--- GIVEN ENTRIES Enclosed Below ---
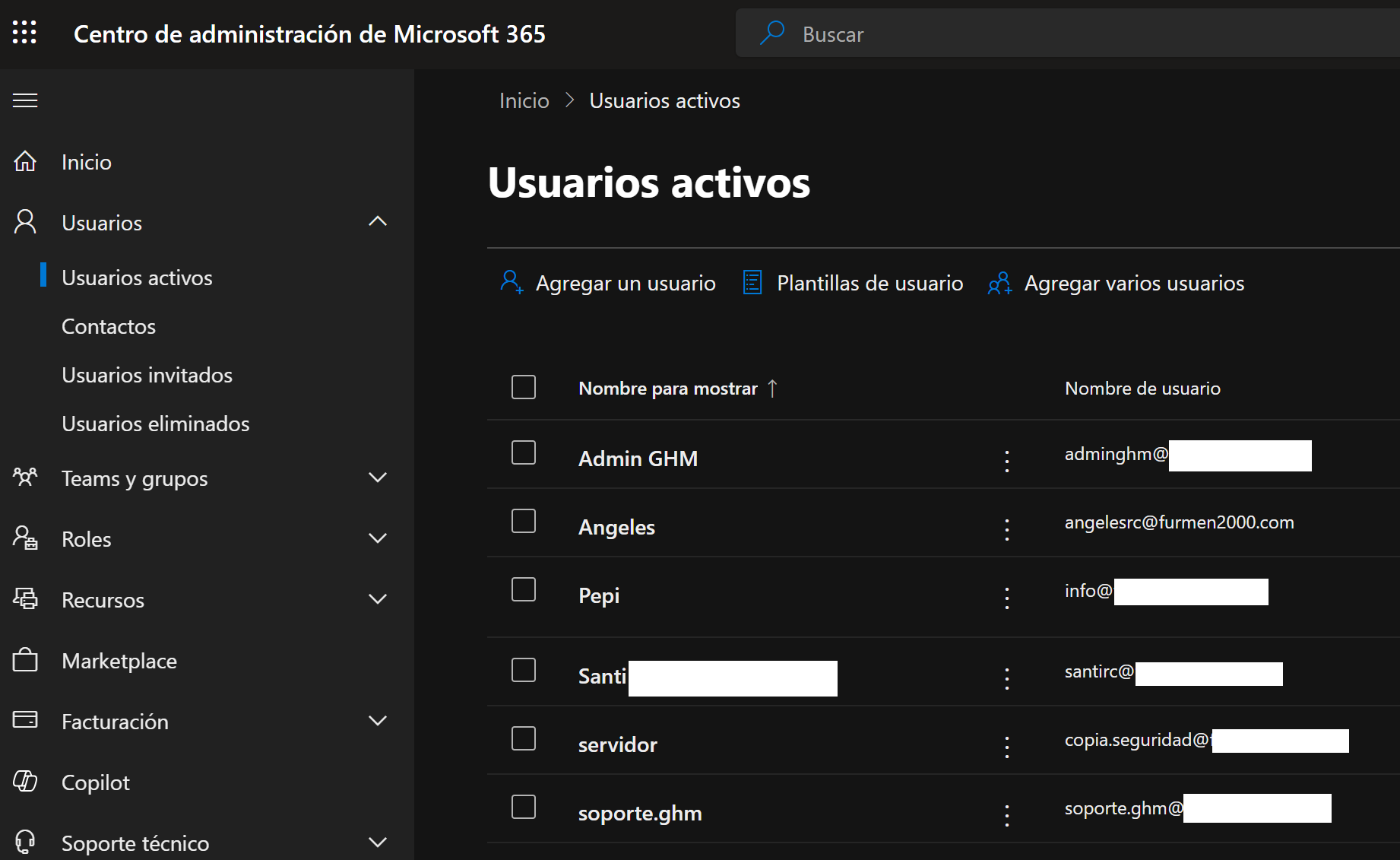Open the app launcher waffle icon
Viewport: 1400px width, 860px height.
pyautogui.click(x=24, y=33)
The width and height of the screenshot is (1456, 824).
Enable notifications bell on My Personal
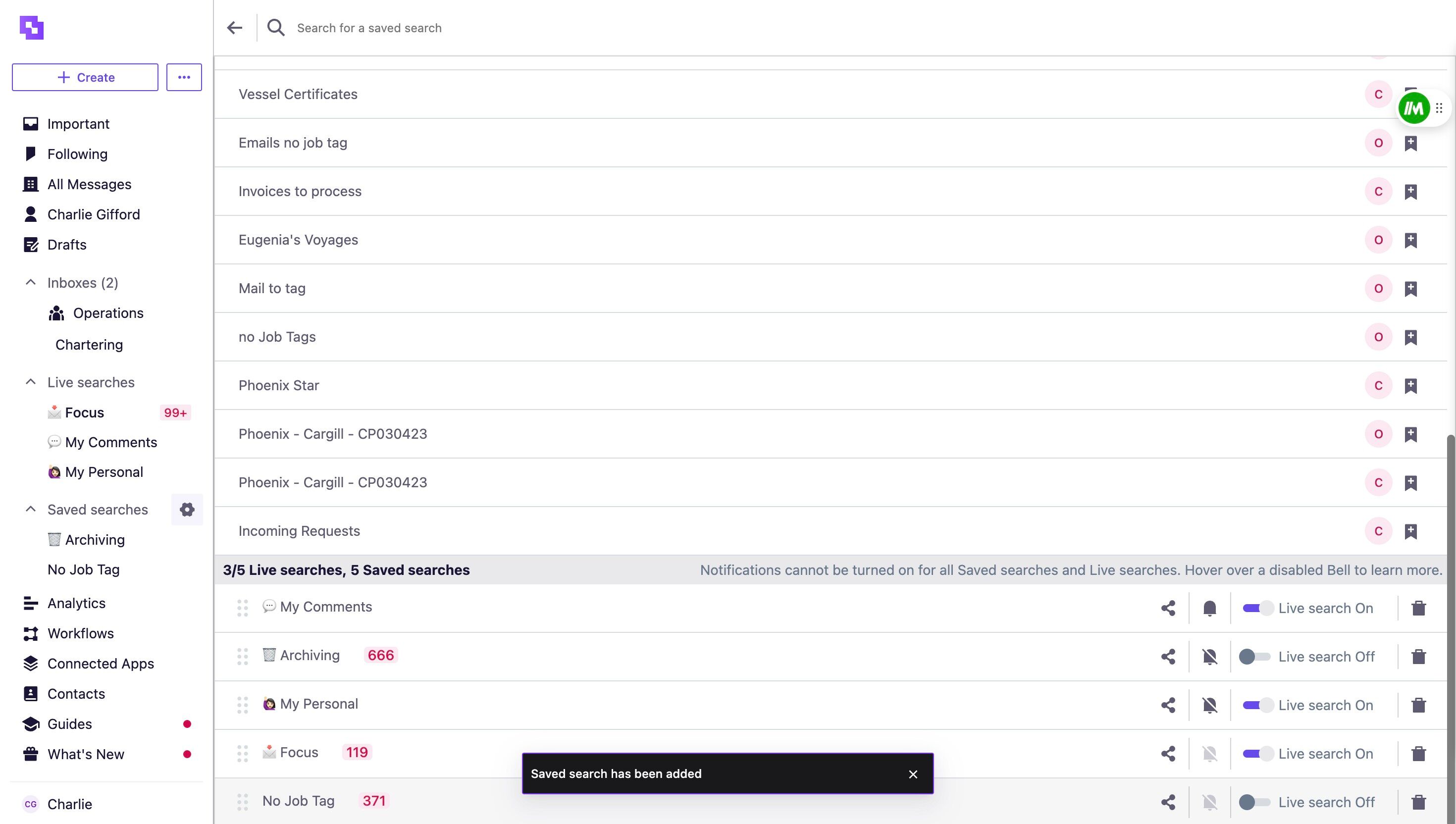1210,705

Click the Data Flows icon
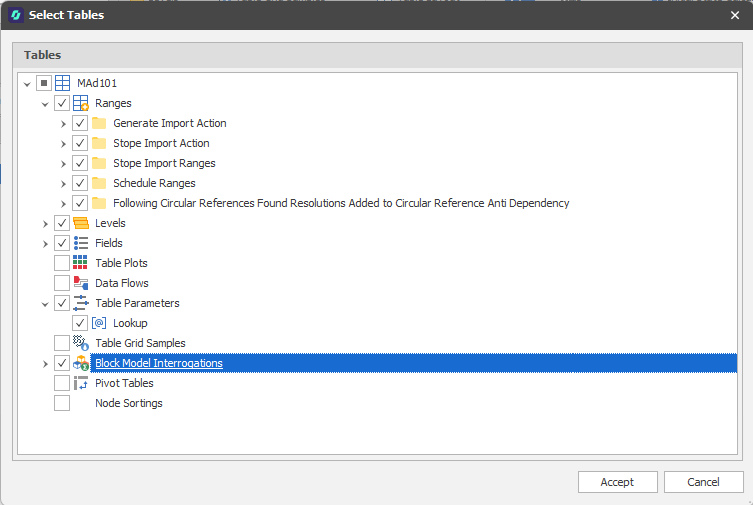81,283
--- End of Enclosed GIVEN ENTRIES ---
- REQUIRED ACTION:
Quote, without alteration, the lines running from the line containing "Enable notifications bell on My Personal" to the last line of the entries, and include no pictures.

- YOUR RESPONSE:
Enable notifications bell on My Personal
1210,705

Click the Data Flows icon
81,283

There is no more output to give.